At the beginning and end of each story there is a little poem: a sort of coda to the tale. Some have become famous in their own right (this is where you will find If… for example). In one of these Kipling tells us clearly what response he hoped for from his young readers.
‘Land of our Birth, our faith, our pride,For whose dear sake our fathers died;O Motherland, we pledge to theeHead, heart and hand through the years to be!’
(From The Children’s Song)
We are wary, these days, about telling history to inspire patriotism. We know what came next. If Dan was eight or nine when the stories were written, as he seems to be, then he would have been the same age as Kipling’s own son who was lost in the trenches in 1915. Kipling did not know, then, what was coming. But he knew what might.

Read the stories again. There’s a mischievous delight in them, but also a sadness, a sense of hopes extinguished and things lost. There are no rewards. Crowds do not cheer and trumpets do not sound . ‘Finish’ says the word on the bricked up archway that the young centurion finds at the end of the road to Hadrian’s Wall. The Tudor architect gets his knighthood for entirely the wrong reason. The fairies raise a young boy hoping to make him a king, and he is fated to become a slave. As the cold iron ring clicks around his neck Puck says:
“…he must go among folk in housen henceforward, doing what they want done, or what he knows they need, all Old England over. Never will he be his own master, nor yet ever any man’s. He will get half he gives, and give twice what he gets, till he draws his last breath; and if he lays aside his load before he draws that last breath, all his work will go for naught.”

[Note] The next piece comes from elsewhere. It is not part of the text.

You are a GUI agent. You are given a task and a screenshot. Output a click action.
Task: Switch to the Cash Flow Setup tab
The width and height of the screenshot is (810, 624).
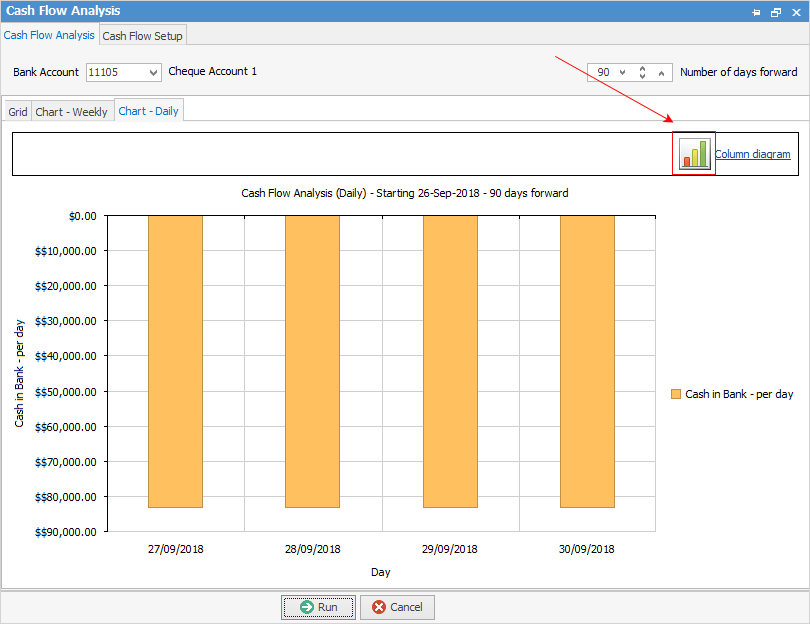[x=142, y=34]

The words could have been spoken for any of the characters the children meet. They could have been spoken for Dan and Una themselves. It’s about unseen virtue, found where you least expect it. Harsh, hook-nosed Baron de Aquila schemes in his castle to prevent another Norman invasion. A fat, drunken Roman general, supplanted by younger men, is transformed in the desperate battle for the Wall. And the lead role in the climax of the first book goes to a despised Jew. It is Kadmiel who tricks the stupid Christians and traps a bad King, so that one key phrase passes into Magna Carta and becomes the heart of the law of England. And he never even sees it signed. ‘Nay. Who am I to meddle with things too high for me? I returned to Bury, and lent money on the autumn crops. Why not?’ That is Kipling’s kind of hero. Well. We could call it Edwardian moralising, and sneer at it for that. Fair’s fair. He would have sneered at the easy, wish-fulfilling stuff, lightly peppered with teenage angst, that we serve up for children now. But it’s a brave writer who sneers at Kipling.

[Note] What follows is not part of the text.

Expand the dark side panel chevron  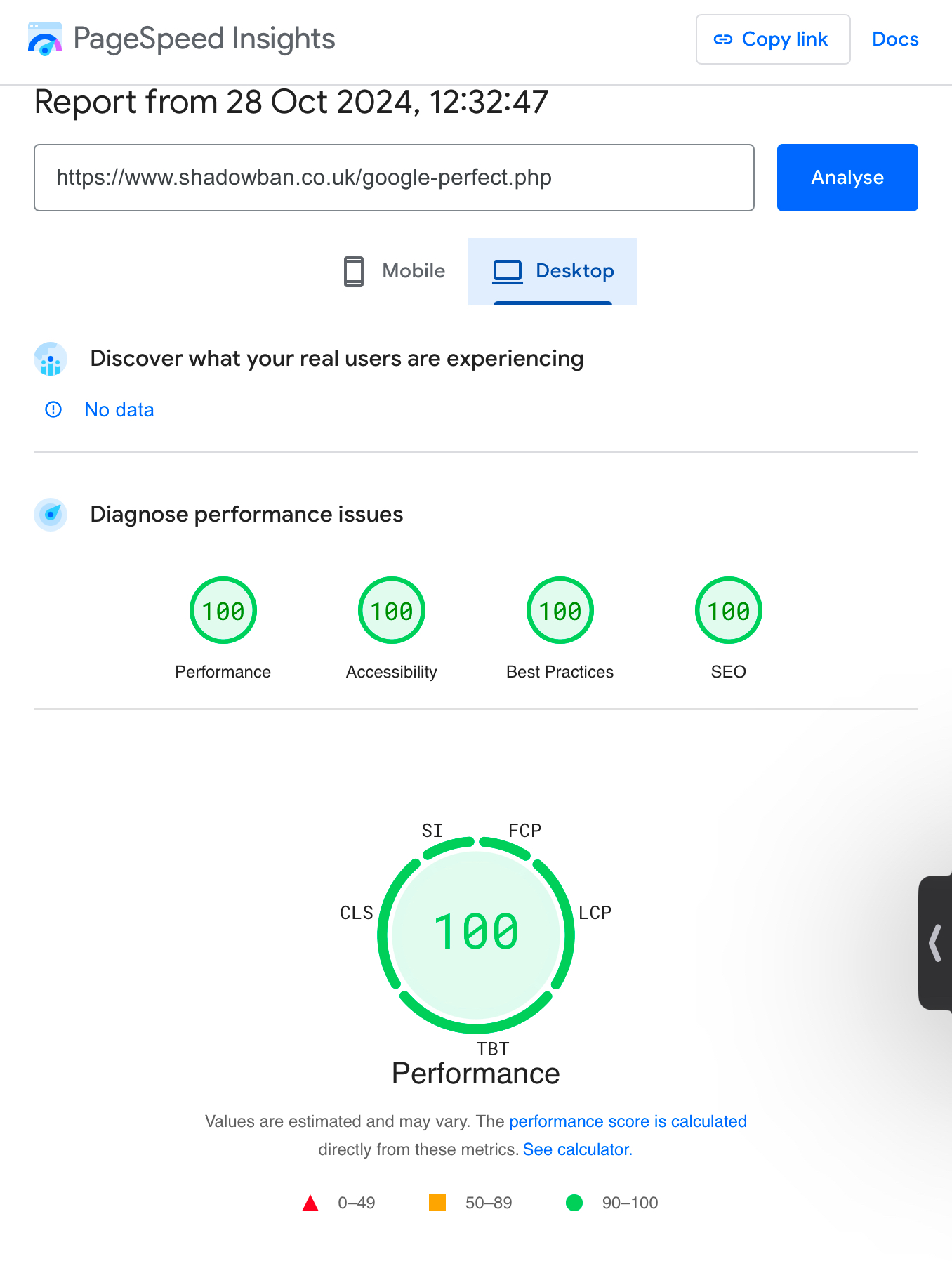point(935,942)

Read the stories a third time (that’s the magic, you see.) Better still, find someone who will read them aloud with you. His words were made to be heard. Curl up and listen. Remember the delight of finding a secret friend – a magic friend, on the bare hill above your house. Imagine these strangely-dressed people, who tell stories of courage and cleverness and fate in voices as rich and grainy as the land they describe, and yet who respect you for the things you know that they never could. It’s all there, the wonder and high adventure hammered together into the words with the skill of a smith of gods. ‘Bold as a wolf, cunning as a fox was Witta!’ Hear the drum-beat in that line, as the Viking pirate steers his archers in to fight fierce apes for African gold! PC Kipling was not (and his natural history was shocking.) But he could write. He really could. You didn’t need me to tell you so.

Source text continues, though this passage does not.